---- Records to process

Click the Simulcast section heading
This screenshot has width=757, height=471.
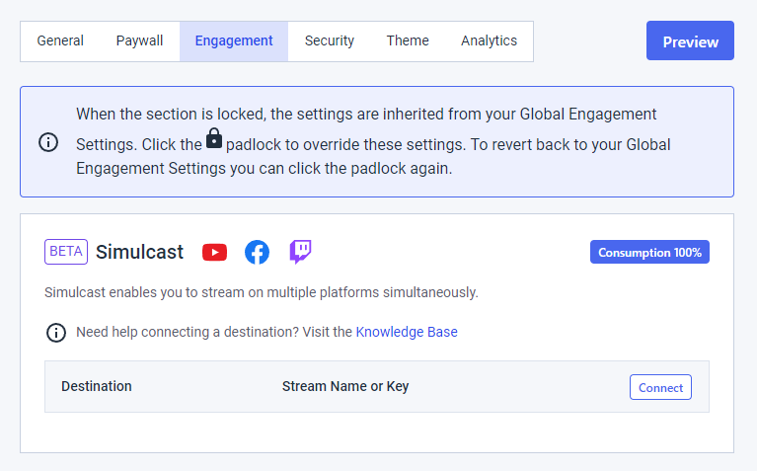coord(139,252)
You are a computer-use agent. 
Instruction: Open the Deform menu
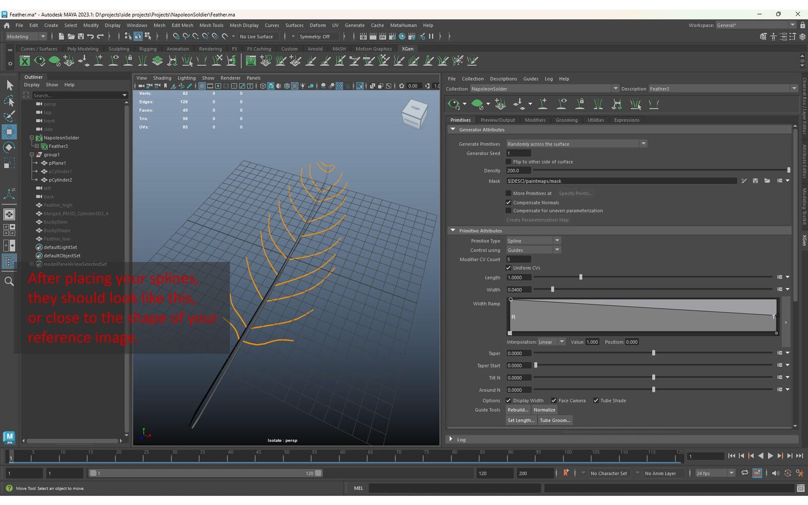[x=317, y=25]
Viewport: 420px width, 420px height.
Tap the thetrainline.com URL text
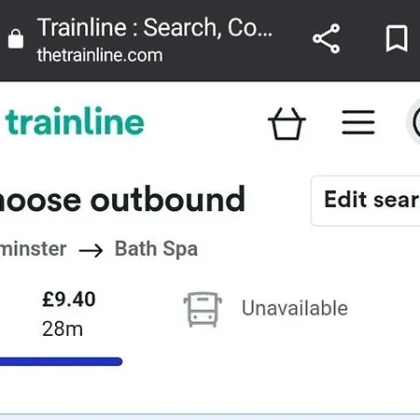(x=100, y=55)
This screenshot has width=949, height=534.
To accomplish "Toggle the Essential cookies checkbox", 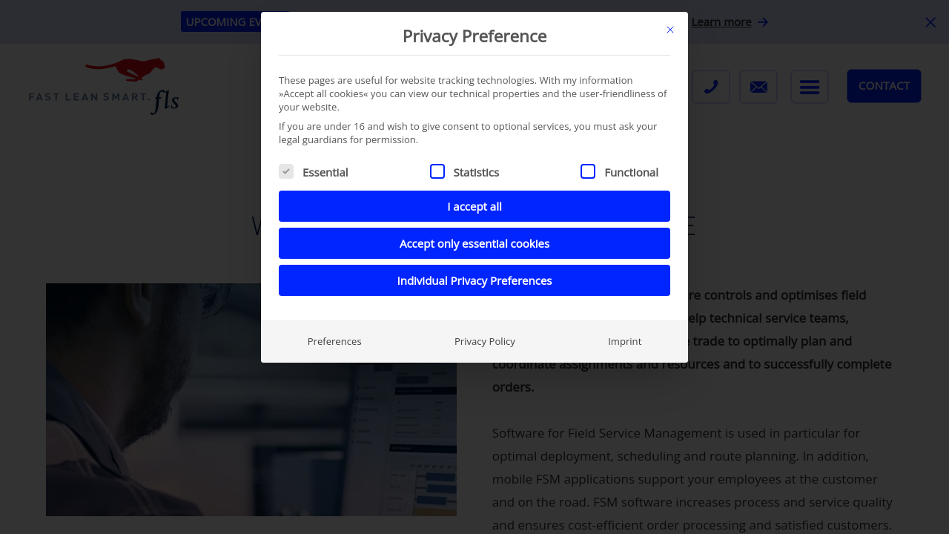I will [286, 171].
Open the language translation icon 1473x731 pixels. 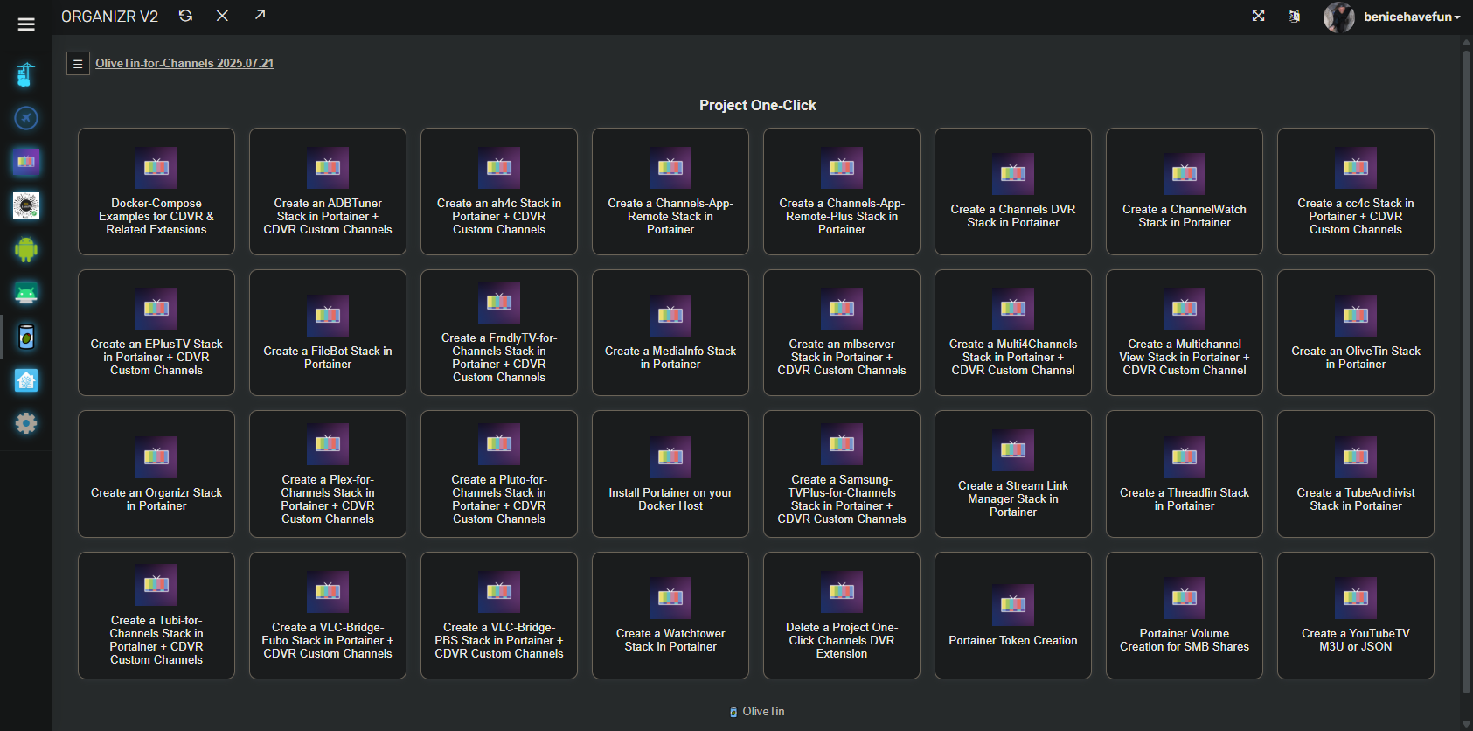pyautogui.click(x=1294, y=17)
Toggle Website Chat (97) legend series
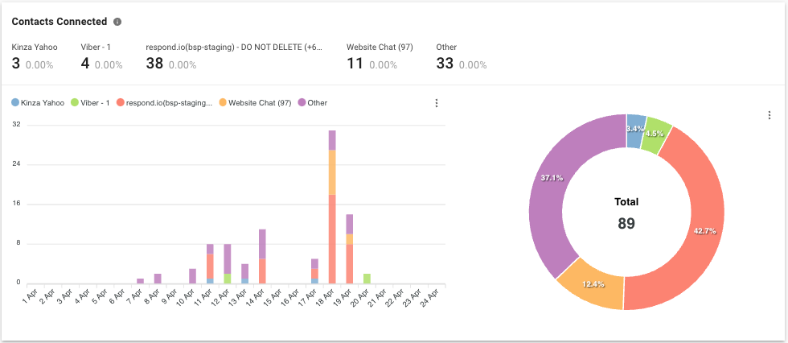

--------
---- Records to process

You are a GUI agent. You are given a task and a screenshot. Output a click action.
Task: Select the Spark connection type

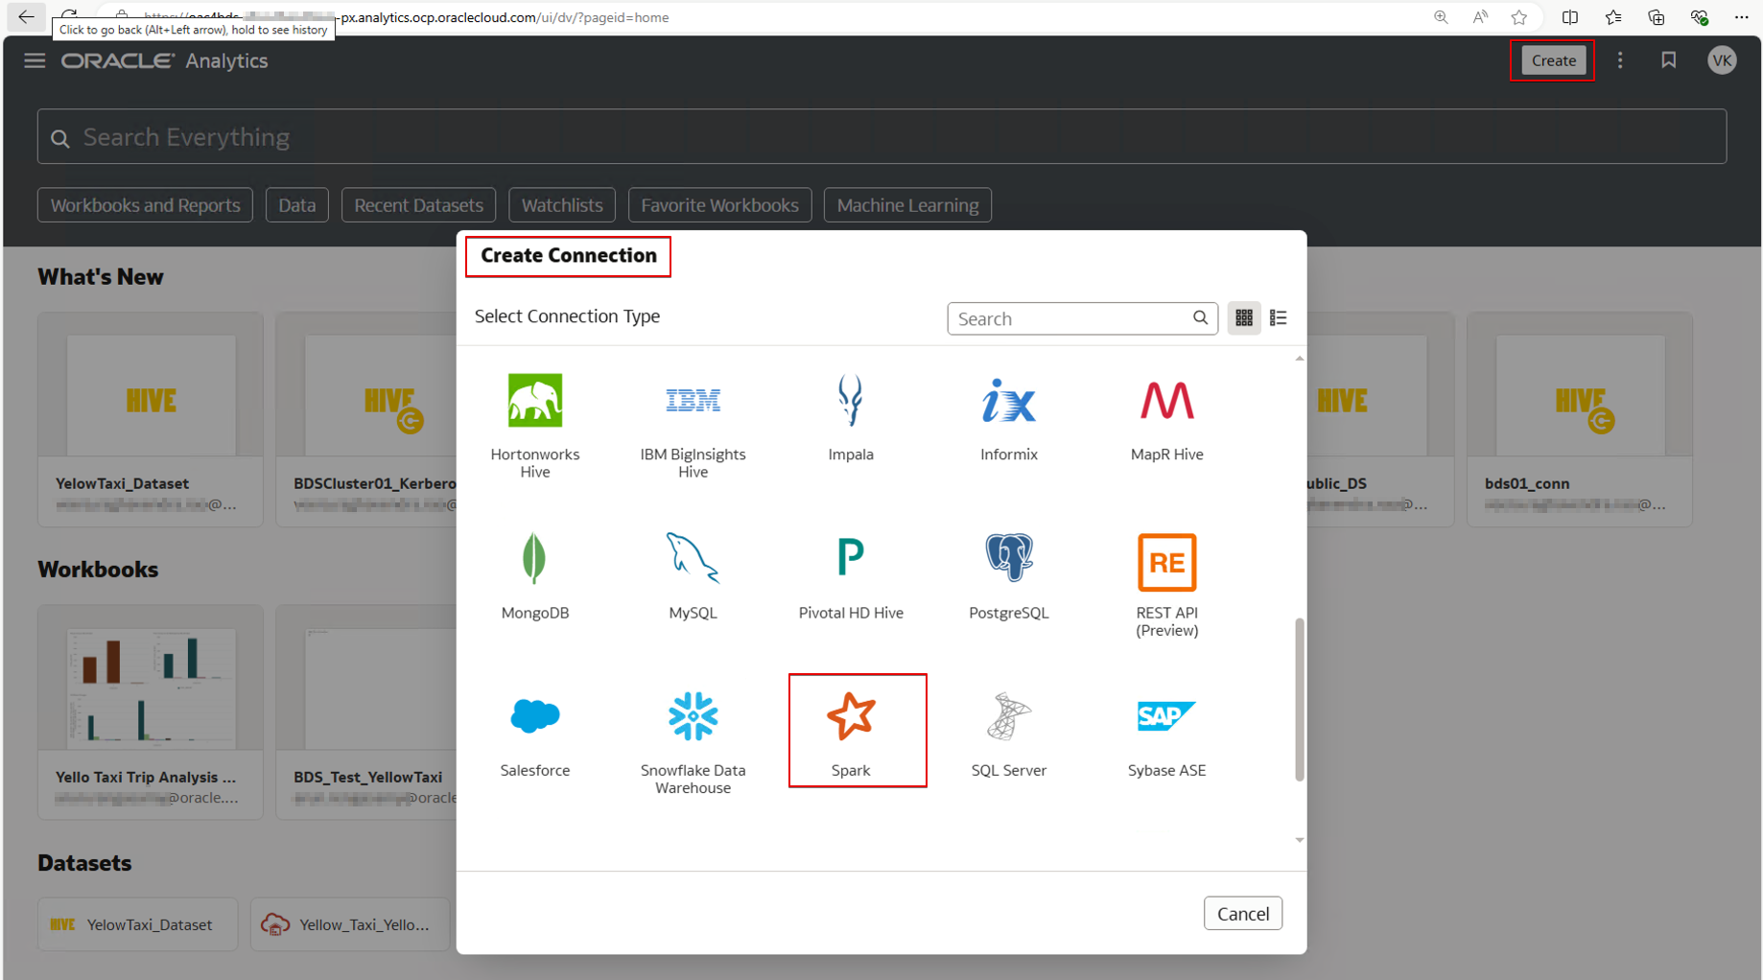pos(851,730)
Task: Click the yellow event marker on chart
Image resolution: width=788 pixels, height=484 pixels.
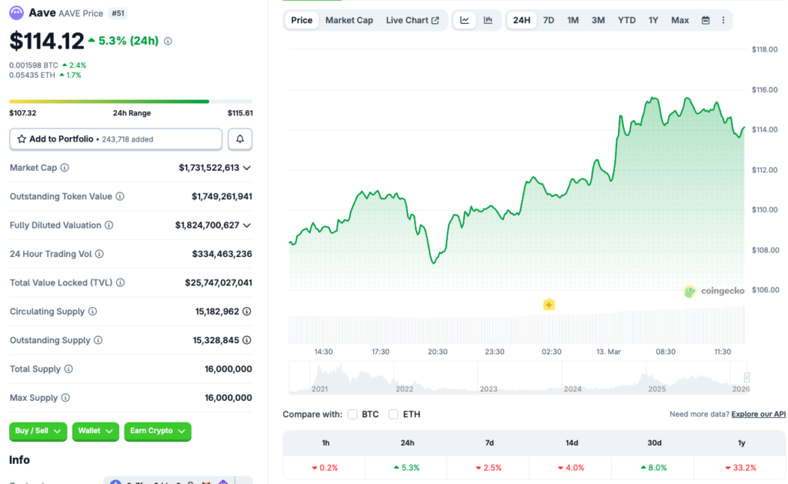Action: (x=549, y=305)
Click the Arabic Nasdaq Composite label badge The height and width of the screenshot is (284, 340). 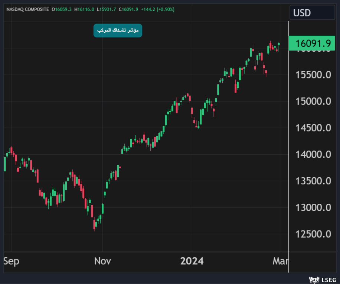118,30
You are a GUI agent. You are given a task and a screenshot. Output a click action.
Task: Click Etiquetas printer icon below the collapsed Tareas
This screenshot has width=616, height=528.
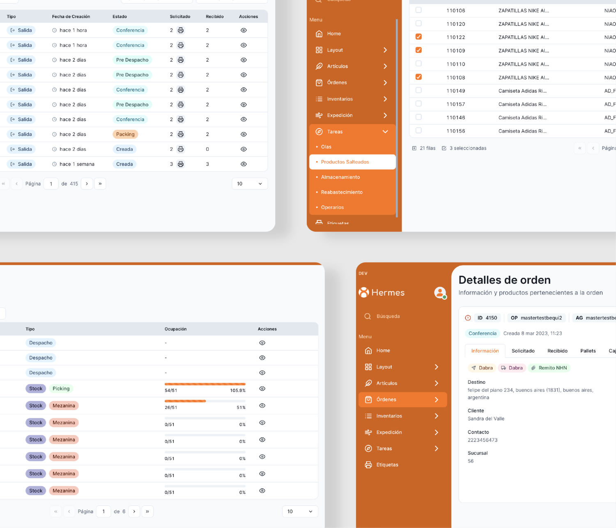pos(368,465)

--------

> Objective
Gather every line in the rows above that contains the string "This", matching case exactly. Copy each such line in full.

> Solution to the problem
This screenshot has width=757, height=471.
This screenshot has width=949, height=534.
This screenshot has width=616, height=528.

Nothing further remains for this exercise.